#### GIVEN INSTRUCTION:
Reproduce the items word for word, beginning with the line containing "Select the 3D effect tool" and continuing through the end of the items. Leave out the pictures.

#### RECORDS TO PROCESS:
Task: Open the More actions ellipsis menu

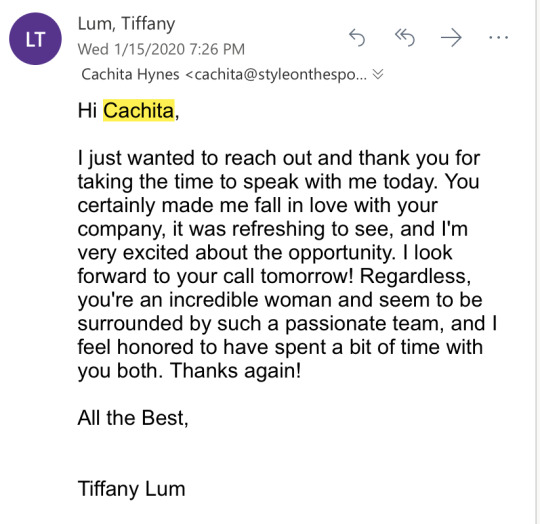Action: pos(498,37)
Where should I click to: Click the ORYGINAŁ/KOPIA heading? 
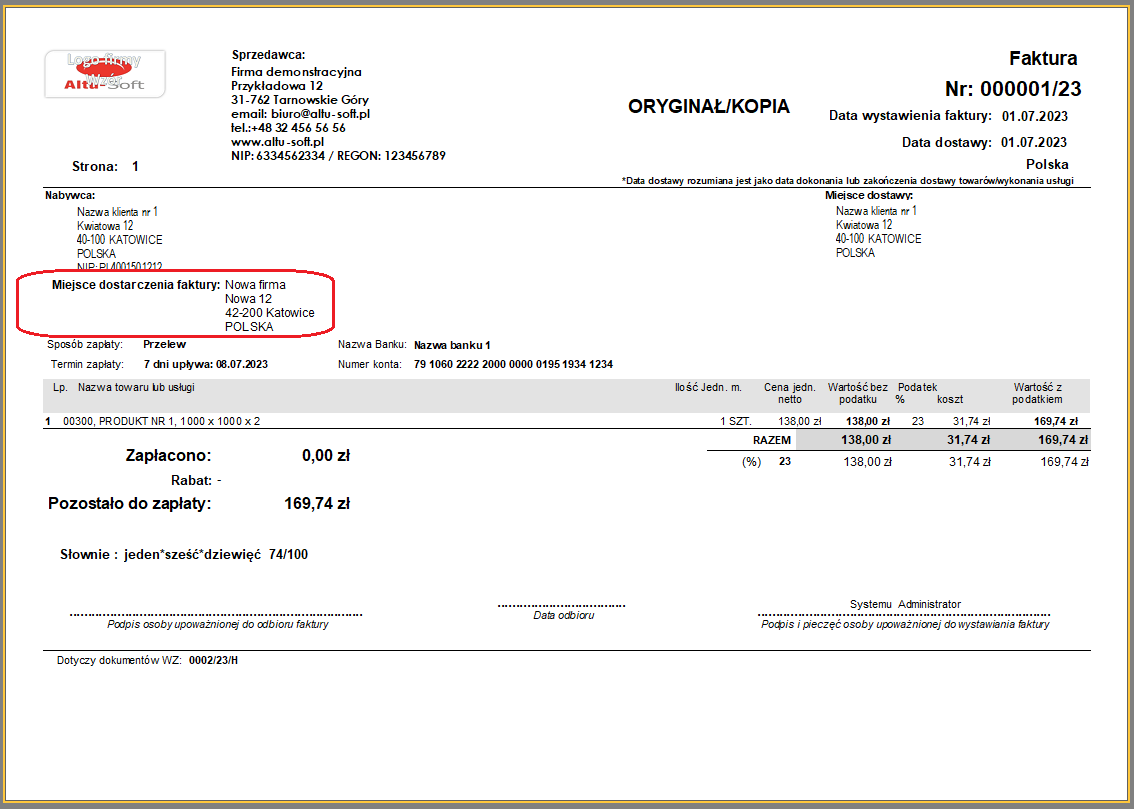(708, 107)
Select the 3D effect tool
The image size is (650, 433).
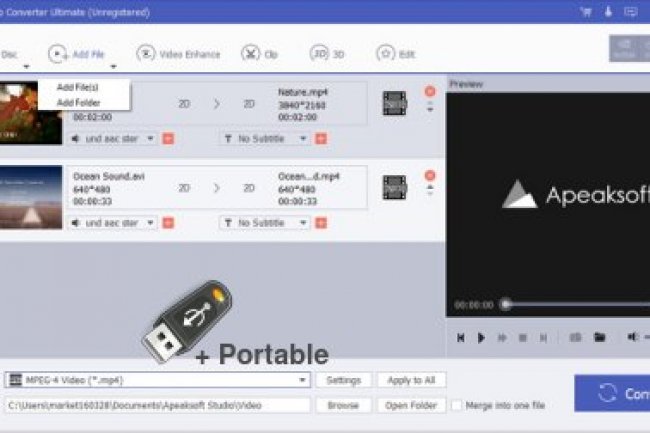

#### RESULT:
Select the 3D effect tool
The image size is (650, 433).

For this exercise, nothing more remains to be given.